Sotho Sounds “Junk Funk” (Riverboat, 2012)


Há na estética do ruído uma atração estocástica pela máquina que importa questionar. E, não interessando agora traçar-lhe a exata precedência, o que une os intonarumori de Luigi Russolo às hélices do “Ballet Mécanique” de George Antheil, as sirenes de Edgard Varèse às investidas de John Cage por ferros-velhos ou a ‘Revolution 9’ dos Beatles à ‘Kollaps’ dos Einstürzende Neubauten pode sintetizar-se nestes termos: diletantismo apocalíptico, perturbação de signos musicológicos, intensificação e descontextualização de códigos sonoros da era pós-industrial, culto da indeterminação ou representação artística dos valores da contracultura.

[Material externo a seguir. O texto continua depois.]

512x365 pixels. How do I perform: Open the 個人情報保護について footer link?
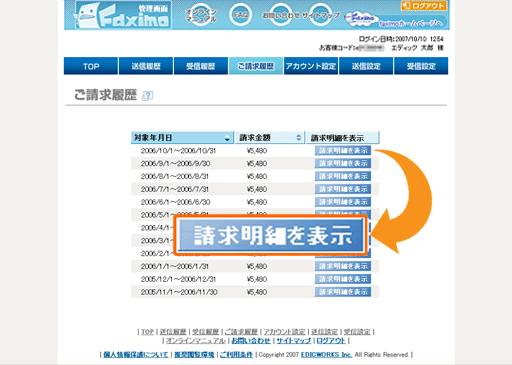(x=136, y=355)
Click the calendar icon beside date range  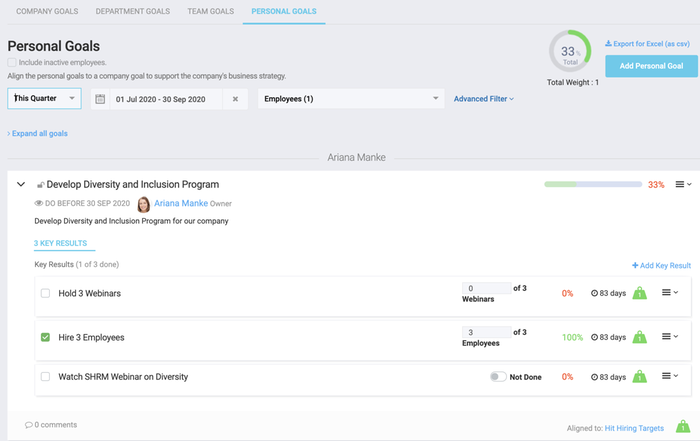[x=100, y=99]
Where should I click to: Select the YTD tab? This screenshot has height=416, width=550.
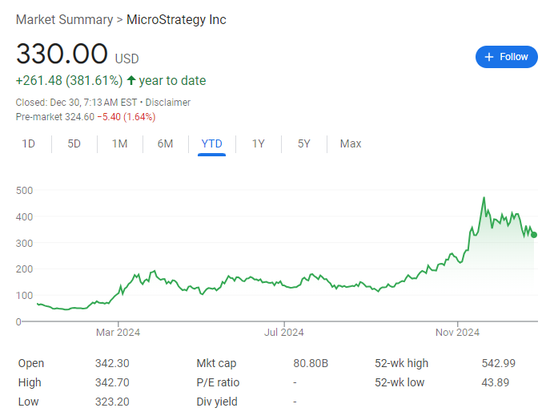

E convém referir tudo isto a propósito de um conjunto de pastores das cordilheiras do Lesoto para que não restem dúvidas que a sua ação – tal como a de Staff Benda Bilili com o seu metálico santongé, a de Konono Nº1 com os seus likembes eletrificados ou a das bandas de “Karindula Sessions” com os seus bidões de gasolina – apenas procedimentalmente se filia numa linhagem de dissensão. É que não será a coincidência com um dos seus aspetos centrais – a utilização de instrumentos pouco convencionais – que a conduzirá a considerações que, na prática, em tudo contraria. Pois dificilmente se encontra em 2012 tão universal demonstração daquilo que está na origem de toda a música. Por isso, bocados de sucata soldados com um lava-loiça em forma de tambor, uma chapa que se fricciona como uma rabeca ou tábuas com fios de arame pregados como cordas numa guitarra podem aqui estar apenas por extrema necessidade e cumprir vicária vocação, mas quem lhes toca fez deles precisamente o que queria: a mais espiritual e extravagante reunião de polifonia basoto com a música coral, de pífaros e de concertina sul-africanas, praticamente dispensando todos os seus constituintes para atingir os mesmos fins. A vanguarda é isto.